*Tasks to perform*.
a – In the study procedure passage, copy the stretch from "Firstly, participants were" through "approximately 15 minutes.", replacing "participants" with "respondents".
b – Write the next part of the study procedure passage, picking up after its final sentence.

*Extract to read*.

──────────────────────────────

Firstly, participants were asked to fill in a questionnaire containing some background questions (e.g. age, gender), followed by the adapted version of SRSI-SR questionnaire (see Appendix A), and a question regarding their motivation towards the topic. To complete the questionnaire participants had approximately 15 minutes.

After the questionnaire, an audio-recorded digital meeting between the participant and the researcher took place. During which each of the participants received a learning task about Greenland sharks (see Appendix B). For the digital meeting it was required to have a good internet connection, a computer or a mobile device with a working microphone and camera, as well as any additional materials participants wanted to use while studying for the domain knowledge test. Meetings were mainly conducted through audio-recorded Skype video-calls where the researcher introduced participants to the learning task at hand, answered questions, and observed the participants while they were preparing for the domain knowledge test.

The learning task was provided in a Word document offering the ability for

participants to add personal notes or highlight important parts. Moreover, participants were allowed to use additional resources and/or materials to emulate their usual study procedure.

They were given 30 minutes and instructed to study the text while using the think-aloud technique. If at any point during the learning task participants became silent, they were encouraged to continue expressing their thoughts by the researcher. Additionally, if participants were finished studying before reaching the 30-minute mark, they were able to continue with the domain knowledge test early.

──────────────────────────────

*Items*.
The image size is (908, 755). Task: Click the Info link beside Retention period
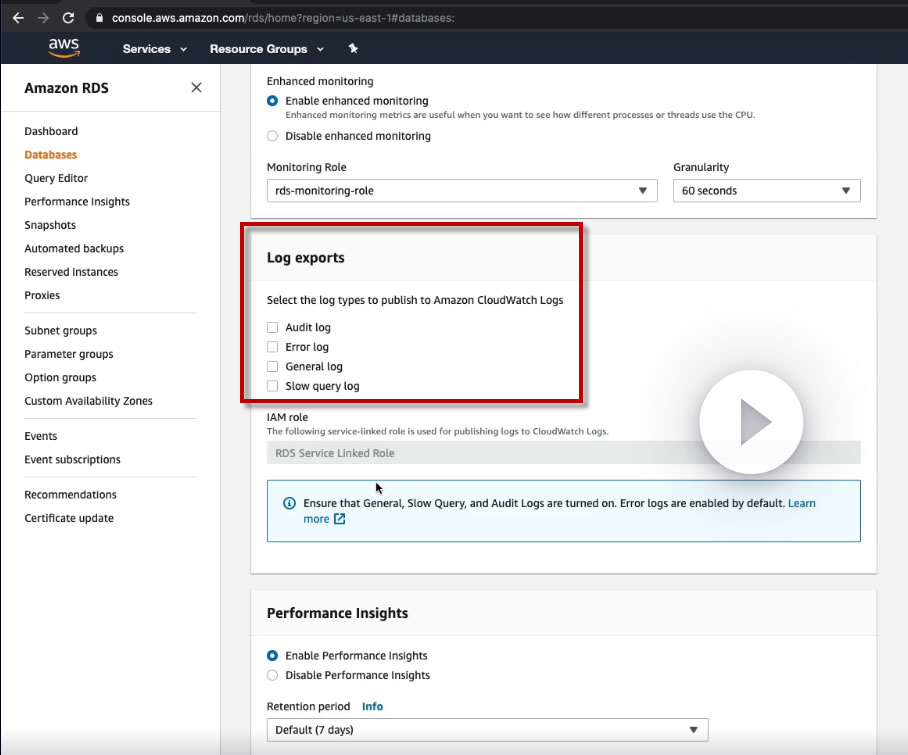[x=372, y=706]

──────────────────────────────

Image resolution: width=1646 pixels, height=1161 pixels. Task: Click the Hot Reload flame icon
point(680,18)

──────────────────────────────

*Outputs*.
a –
Firstly, respondents were asked to fill in a questionnaire containing some background questions (e.g. age, gender), followed by the adapted version of SRSI-SR questionnaire (see Appendix A), and a question regarding their motivation towards the topic. To complete the questionnaire respondents had approximately 15 minutes.

b –
Lastly, the domain knowledge test was conducted directly after participants were finished studying or the time ran out. To ensure that no cheating took place, the digital meeting with the researcher continued, however, voice recording was stopped. The domain knowledge test consisted of six multiple choice and one open question (see Appendix C). All questions in it were created based on the text about Greenland sharks. The domain knowledge

(13)

test did not have a time limit, moreover, participants were not allowed to use their notes or any other additional sources.

Data Analysis Self-Regulation Strategy Inventory-Self-Report

The analysis of the adjusted version of SRSI-SR results was based on the explanation provided by Hernández-Barrios and Camargo-Uribe (2017). Means (M) and standard

deviations (SD) for each of the four factors were calculated. They provided insights on student perceived self-regulatory learning behaviours. The minimum score one could receive for each of the factors was 5 and maximum was 20, except the factor seeking information for which minimum score was 3 and maximum 12.

Observation of the Learning Task

To determine the actual self-regulatory learning behaviours audio-recordings from digital meetings were transcribed and coded using an observation table (see Figure 2). It was created to help identify and code self-regulated learning behaviours, so that they could be compared with self-reported measures provided by SRSI-SR. The observation table was created based on self-regulated learning models by Pintrich (2000; 2004), Zimmerman (1989;

1998), and the SRSI-SR. However, the observation table mentions only three out of four phases. In the adjusted SRSI-SR questionnaire the self-regulated learning phase reaction and reflection was not included. This phase for students usually occurs after submitting, while waiting, and upon receiving the results of a test or an assignment (Schutz, & Davis, 2000).

Which is beyond the scope of this research.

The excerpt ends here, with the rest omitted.